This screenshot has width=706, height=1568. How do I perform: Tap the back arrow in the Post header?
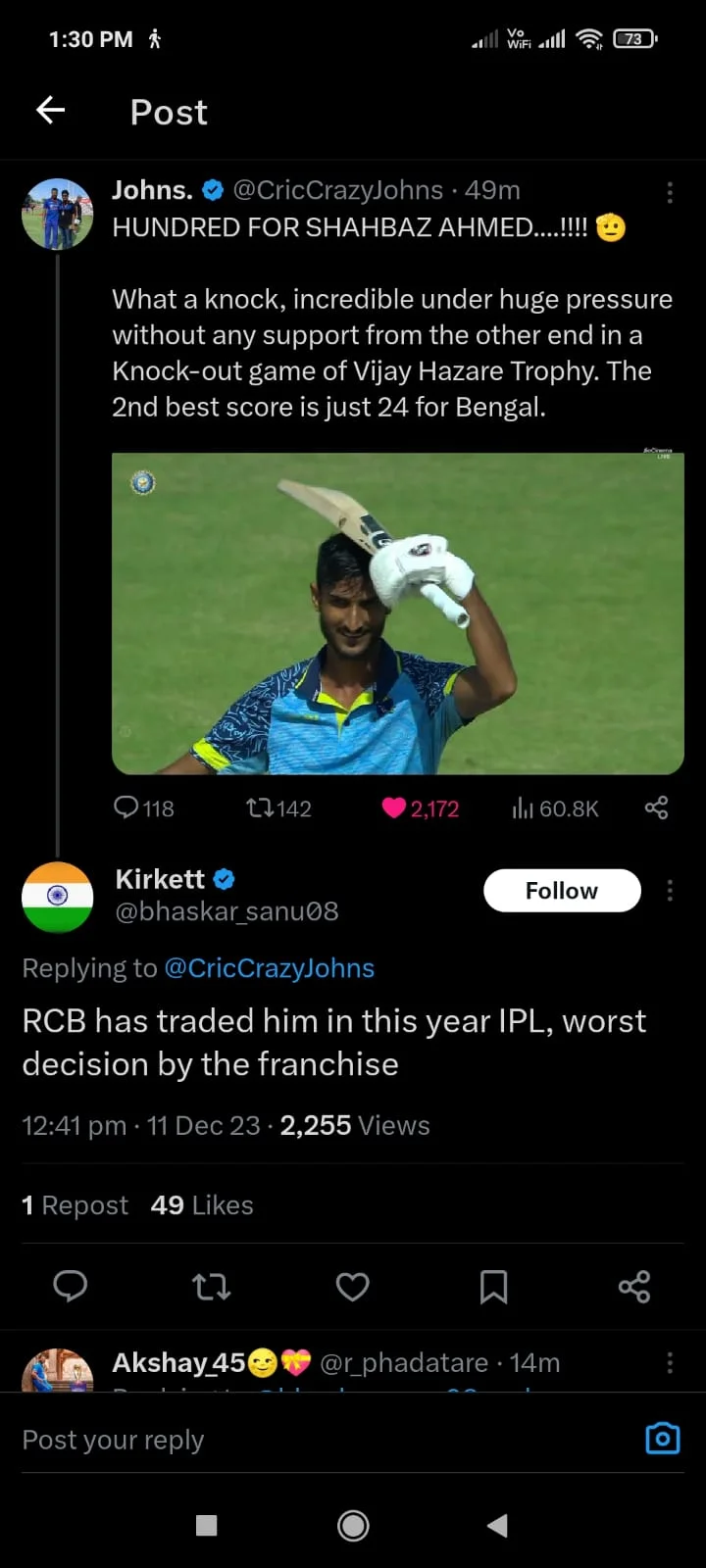(x=51, y=111)
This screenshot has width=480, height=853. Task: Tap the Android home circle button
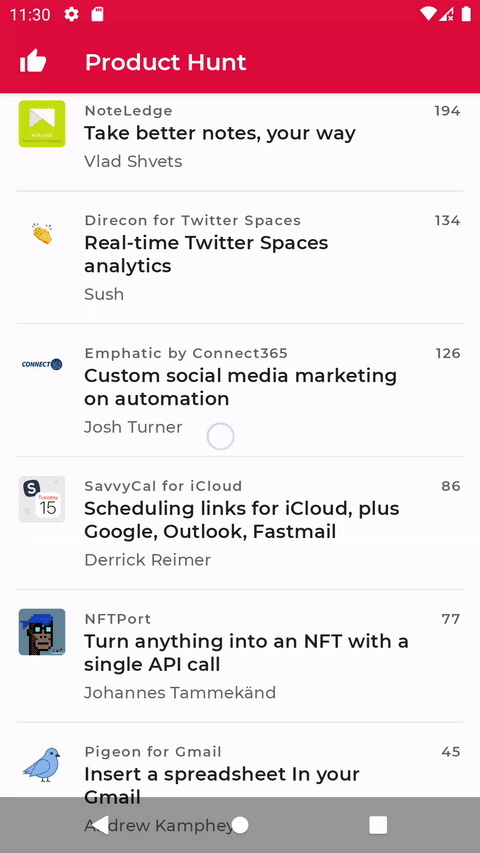pyautogui.click(x=240, y=825)
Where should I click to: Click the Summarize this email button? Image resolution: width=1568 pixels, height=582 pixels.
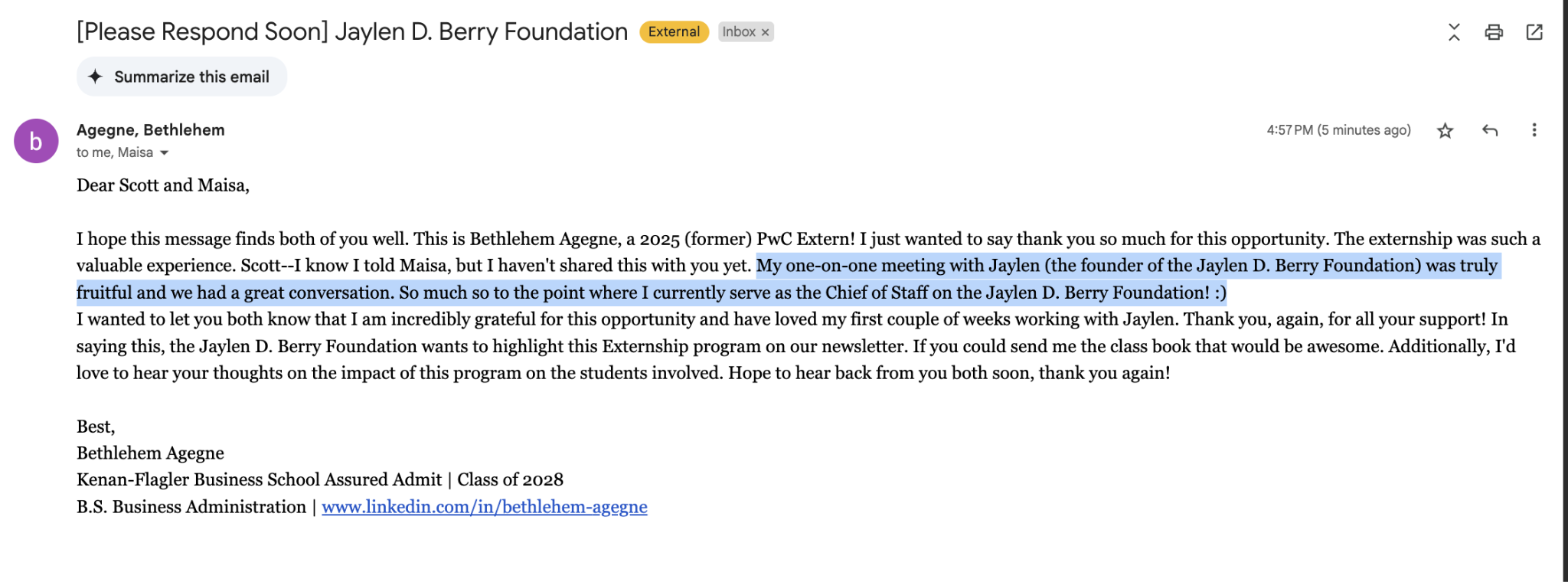181,77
────────
▶ Task to complete
Without including any pictures, print each record exactly.

▶ Response area
This screenshot has width=706, height=1568. How do I perform: Tap the back arrow in the Post header?
(x=51, y=111)
This screenshot has width=480, height=853. Task: Tap the Android home circle button
pyautogui.click(x=240, y=825)
Where should I click to: Click the Summarize this email button? Image resolution: width=1568 pixels, height=582 pixels.
181,77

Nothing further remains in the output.